Top of Raw data

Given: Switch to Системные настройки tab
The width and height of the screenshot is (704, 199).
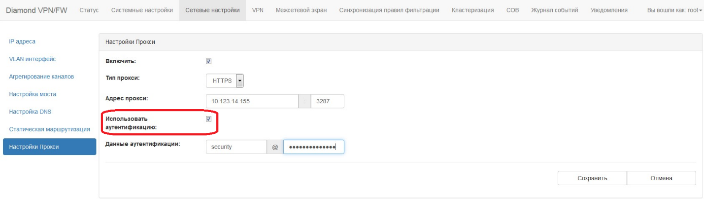Looking at the screenshot, I should point(142,10).
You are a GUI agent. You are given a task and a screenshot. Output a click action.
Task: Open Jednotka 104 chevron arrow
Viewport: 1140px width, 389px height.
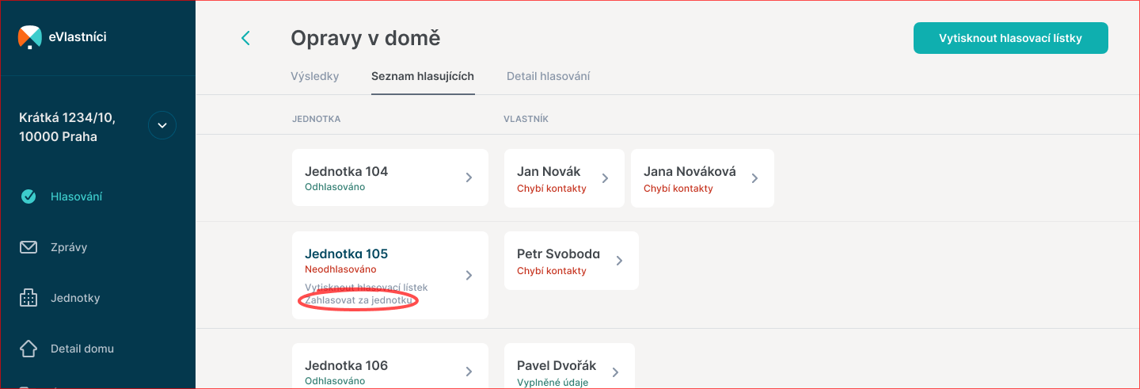pyautogui.click(x=469, y=177)
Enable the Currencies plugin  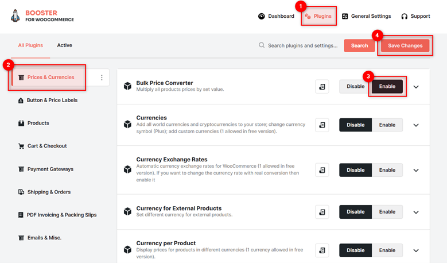(x=387, y=125)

Bottom of Raw data

**Directions for this task**. Repeat only what runs from the first line of the records above to the line with "Task: Open Jednotka 104 chevron arrow", both included, word for word, minus the pictures.

**Solution to this task**.
Given: Switch to Системные настройки tab
The width and height of the screenshot is (704, 199).
Looking at the screenshot, I should point(142,10).
You are a GUI agent. You are given a task and a screenshot. Output a click action.
Task: Open Jednotka 104 chevron arrow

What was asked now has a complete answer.